Anyway, soccer rates WAY down on my list of "stop and watch." That list? Football (college & professional). Major League baseball. NHL hockey. College basketball from big conferences (I have little, if any, patience for what the NBA has done to a team sport--although I've been known to flip back and forth if the local Mavericks are deep in the playoffs and deep in a series).

Then soccer...and even then only if the United States is playing in World Cup qualifying match or a tournament of some note where our potential World Cup players are playing.

But yesterday was one of those tournaments. It was for the Gold Cup...which is a tournament for those who are in our World Cup qualifying group (North America, Central America & Caribbean nations). It's played in order to get necessary international experience and scheduled in "off-seasons" of World Cup qualifying.

The really big deal for the winner is that they get to play in a very prestigious tournament called the Confederations Cup, which takes the 6 winners of the qualifying regions, plus the host team, plus the defending World Cup champion and is played one year before the World Cup. It's a big deal, too.

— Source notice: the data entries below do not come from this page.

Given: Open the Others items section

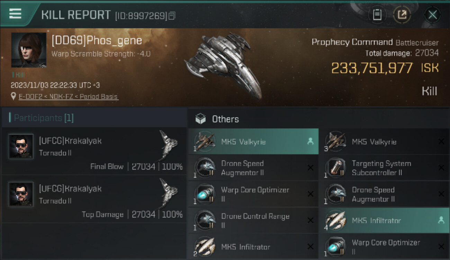Looking at the screenshot, I should (225, 119).
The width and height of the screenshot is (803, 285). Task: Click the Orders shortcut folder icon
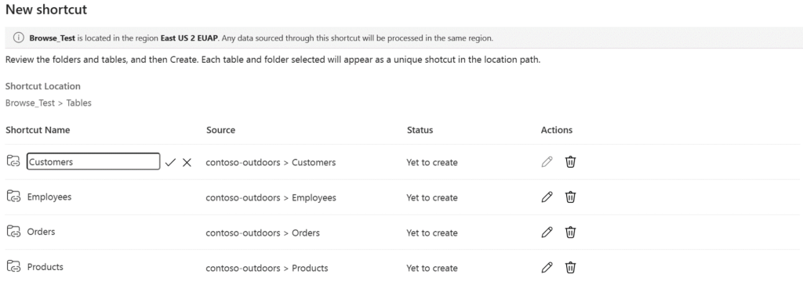[x=13, y=232]
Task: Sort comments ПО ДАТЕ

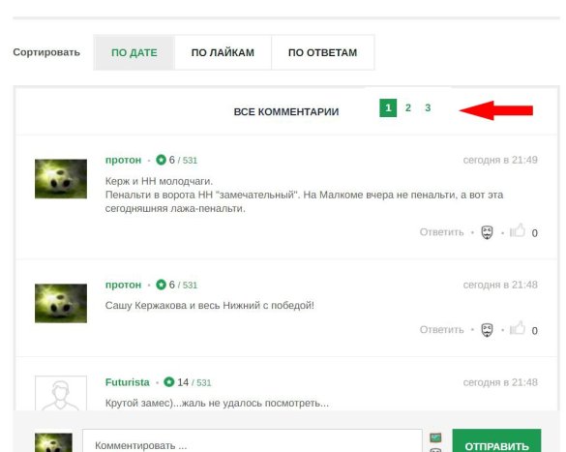Action: point(134,52)
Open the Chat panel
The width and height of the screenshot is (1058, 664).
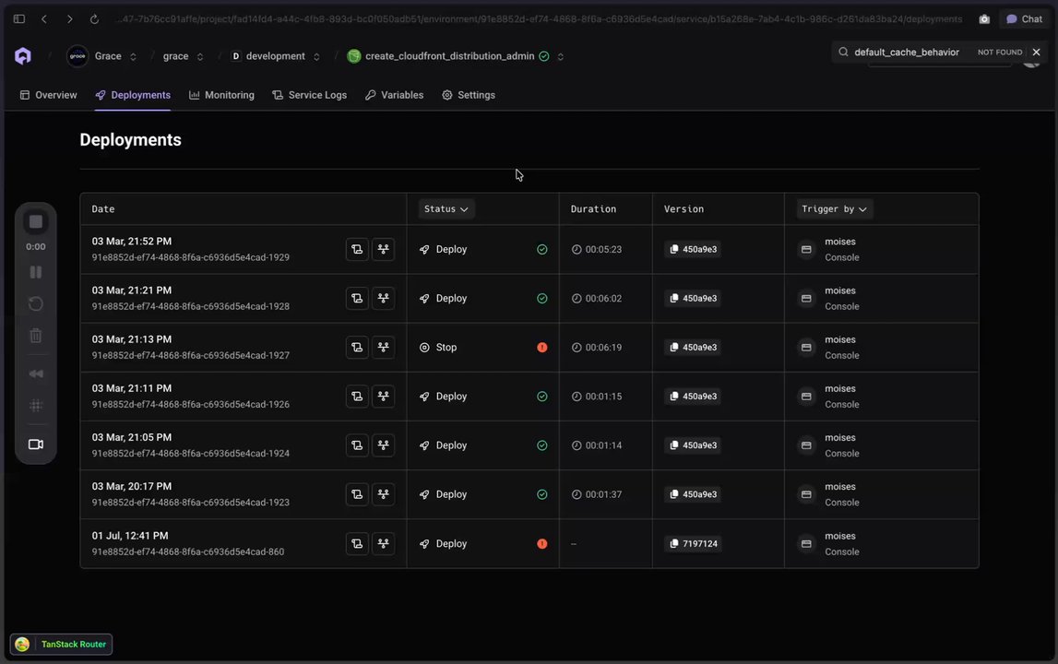pyautogui.click(x=1024, y=18)
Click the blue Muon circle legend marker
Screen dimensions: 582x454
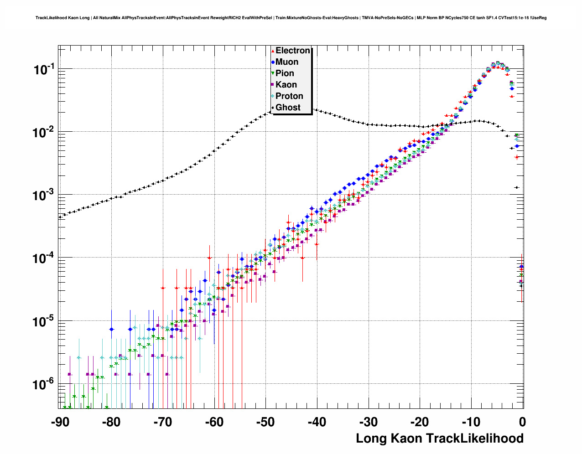coord(273,62)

Well, here's what I don't get:

When I watched the local news last night hoping to get some highlights, they talked to the local Stars hockey team general manager, gave some Rangers highlights, discussed Cowboys training camp (which, by the way, begins in three weeks), talked NASCAR, the NBA draft (still a week away) and closed with a human interest story.

So, I flipped to ESPN Sports Center. The lead story was NASCAR in a road race in Sonoma. It got 6 minutes. Then Ken Griffey Jr. hit some home runs of note (he might get to 600 this season, too)...then right into their baseball coverage. A Toronto pitcher came close to a no-hitter. Barry Bonds gave a good effort. Then there was an interview with some tennis stars about Wimbledon...at that point I was going to bed.

This morning I flip open the sports page to find PROFESSIONAL BULL RIDING as the lead story! The latest Rangers meltdown was duly noted. Mavs draft. The front page had plenty of room for a story about OCELOTS.

So, from what I can gather, there's more room for OCELOTS than for our national sports team winning a major tournament in what was a very exciting game. We came from behind to win 2-1, hit the post twice late, and our goalie had to make a great save with 2 minutes left.

If the US Soccer Federation wants to have the USA get on board with what the rest of the world seems to have figured out every few years, my suggestion would be to figure out a way to get games such as this on national networks (which, at the time of the game yesterday showed a TAPED golf tournament, a movie called Bedazzled from 2000, Indy Car racing--which led into two hours of an infomercial), and a live golf match) and the news networks should at least figure that a tournament final involving the US men's team will be watched more than a freakin' infomercial.

I mean, there's so many kids' soccer games going on in this country every weekend that SOMEBODY'S got to be interested, wouldn't you think?

And, keep in mind, that soccer is 5th on my list. I'm not some soccer fanatic who checks up on the world leagues every week and watches the Fox Soccer Channel's Nightly Soccer Report. I'm just a guy that likes a big game on a boring Sunday afternoon when I've got nothing else to do...

...but I can't help but think somebody involved with US soccer needs to get fired if you get less billing than NASCAR, tennis and oscelots.